Sometimes I wonder what people see when they look at me. How do they see my choices? My actions? My quirks? How do they see the person I was, the person I am, and the person I will be? I wonder if people actually put as much effort towards making me feel inadequate as I do about myself. I wonder if I should forget about all of these thoughts, that don't matter in the first place, and just be myself.
Sometimes I wonder if you ever think about me. What we used to have. What we lost. Because I do.
Sometimes I miss you. I want to spend one more day with you. I want one last cup of coffee, one last piece of candy, one last conversation. Sometimes, I think I'm starting to forget who you were, what you looked like, how your perfume smelled. It's on those days that everything reminds me of you. I feel pain in my chest knowing that, while you can't see us in our adult lives or see your great-grandchildren grow up, you're celebrating your own way.
Sometimes I listen to this song over and over again, for no other reason but that when I listen to it, I feel connected to someone... somewhere...
5.15.2013
I don't want you to know where I am because then you'll see my heart in the saddest place it's ever been.
In my twenty-two years on earth, I have seen my fair share of difficult times. I have gone from one roller coaster to another without so much as a break. I have experienced extreme heartache and somehow managed to not only survive, but do so with a smile on my face. My heart has been turned to stone and softened so many times, I'm beginning to question my approach to people and life in general.
I have made so many choices that, to this day, I still regret. For someone who has lived a seemingly average life so far, this news shocks people. It's true, though. I have more regrets than I care to admit, even.
Take twenty-two years of wrong choices, add a "what if" to every situation, and a pinch (or two fistfuls) of self-doubt. Let that simmer on low until you are awake all night, every night. Soon, you will find yourself wallowing in self-pity. This is the perfect time to turn it up a notch by over-analyzing every word ever said to you by a person, living or dead. You should be in the fetal position right about now. And with that, comes tears. Lots and lots of tears.
Why do we do this to ourselves? What is it about reliving the past that says, "Yes, this seems like a good way to spend my time"?
I am a blessed woman. I have been given a lot over my life, and I am very grateful. I do my best to thank God everyday. I want to make that point inescapably clear: I not only acknowledge the blessings that have been given to me, I am thankful beyond words.

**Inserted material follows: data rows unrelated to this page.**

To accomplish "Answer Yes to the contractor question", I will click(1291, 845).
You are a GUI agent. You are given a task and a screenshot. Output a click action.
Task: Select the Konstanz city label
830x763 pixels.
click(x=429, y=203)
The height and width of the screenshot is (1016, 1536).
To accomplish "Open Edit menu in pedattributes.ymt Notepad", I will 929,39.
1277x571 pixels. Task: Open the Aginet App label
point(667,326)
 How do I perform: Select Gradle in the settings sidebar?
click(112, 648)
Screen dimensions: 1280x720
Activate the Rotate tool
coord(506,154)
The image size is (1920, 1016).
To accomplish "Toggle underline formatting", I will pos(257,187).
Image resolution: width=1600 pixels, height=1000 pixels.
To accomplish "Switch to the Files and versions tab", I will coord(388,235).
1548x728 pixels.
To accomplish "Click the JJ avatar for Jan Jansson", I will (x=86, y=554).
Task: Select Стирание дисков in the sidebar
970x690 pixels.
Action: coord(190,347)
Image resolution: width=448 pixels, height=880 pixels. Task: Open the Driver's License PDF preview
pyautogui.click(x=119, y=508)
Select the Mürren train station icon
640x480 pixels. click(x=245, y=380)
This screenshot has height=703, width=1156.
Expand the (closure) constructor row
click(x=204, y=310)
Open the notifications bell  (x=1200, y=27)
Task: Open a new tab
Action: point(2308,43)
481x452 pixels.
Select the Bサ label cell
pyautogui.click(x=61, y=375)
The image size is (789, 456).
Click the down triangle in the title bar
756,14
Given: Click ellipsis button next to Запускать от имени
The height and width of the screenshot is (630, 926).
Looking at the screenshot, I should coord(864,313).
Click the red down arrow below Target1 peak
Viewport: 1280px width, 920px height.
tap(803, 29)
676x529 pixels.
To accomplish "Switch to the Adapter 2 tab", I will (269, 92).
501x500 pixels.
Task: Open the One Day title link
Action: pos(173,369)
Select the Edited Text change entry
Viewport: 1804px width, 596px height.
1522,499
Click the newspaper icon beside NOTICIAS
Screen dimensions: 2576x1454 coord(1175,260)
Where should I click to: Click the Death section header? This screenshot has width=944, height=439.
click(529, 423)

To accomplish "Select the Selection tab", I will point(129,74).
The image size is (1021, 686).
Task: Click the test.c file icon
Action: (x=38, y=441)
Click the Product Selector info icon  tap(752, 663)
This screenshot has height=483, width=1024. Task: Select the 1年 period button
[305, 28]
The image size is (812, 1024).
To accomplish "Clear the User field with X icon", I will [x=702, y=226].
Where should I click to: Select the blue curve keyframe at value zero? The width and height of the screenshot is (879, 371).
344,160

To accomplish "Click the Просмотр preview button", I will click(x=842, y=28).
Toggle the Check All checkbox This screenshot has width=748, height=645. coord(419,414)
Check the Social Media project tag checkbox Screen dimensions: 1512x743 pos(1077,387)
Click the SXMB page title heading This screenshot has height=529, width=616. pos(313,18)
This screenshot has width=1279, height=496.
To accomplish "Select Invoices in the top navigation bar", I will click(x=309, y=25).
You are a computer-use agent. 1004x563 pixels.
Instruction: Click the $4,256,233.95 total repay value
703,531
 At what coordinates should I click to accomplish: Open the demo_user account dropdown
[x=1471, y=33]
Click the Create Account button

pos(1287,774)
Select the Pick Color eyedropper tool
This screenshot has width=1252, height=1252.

At the top of my list is my family. Approximately thirty percent of the time, I want to strangle one, if not all of them. And I am certain that they feel the same way about me eighty percent of the time. (I'm impossible to deal with... I know this.)Despite everything, they are my rock. They keep me strong. They hold me together. They are always there. And, though I don't deserve it, they love me unconditionally. And that - that is what has kept me going all along.When my world goes crazy, you won't let go. When the ground gets shaky, you give me hope. When I try to push you away, you never move. When I start doubting, you help me see there's a strength, a mind, and a power in me. You believe there ain't nothing I can't do.
A friend of mine brought to my attention that I don't show my emotions. Meanwhile, another friend told me I wear my heart on my sleeve. I behave the same way towards both people, so I'm not sure why they see things differently. Perspective, I guess. When I was made aware of how little emotion I exude, I found myself saying, "That's how I've always been" and "Why is this an issue now?"Truth is, it was always an issue. Then one day, I snapped. After a very long, emotional couple of months, I went from zero-one hundred like *snaps fingers* that. Let me tell you, it is exhausting! I found people were taken aback by my abrupt shift of emotional release, causing more tension than when I was emotionless. I am working on finding a balance, but until that happens, I am very thankful for the patience that has been extended. But I wonder what would happen if you say what you want to say, and let the words fall out. Honestly, I want to see you be brave.
I will continue to struggle. That is inevitable. I will put on a brave smile and face the world. Not because I want to appear to have it all together, (Trust me, I don't have anything even remotely close to "together") but because I know that someone loves me. If you believe in me, that changes everything.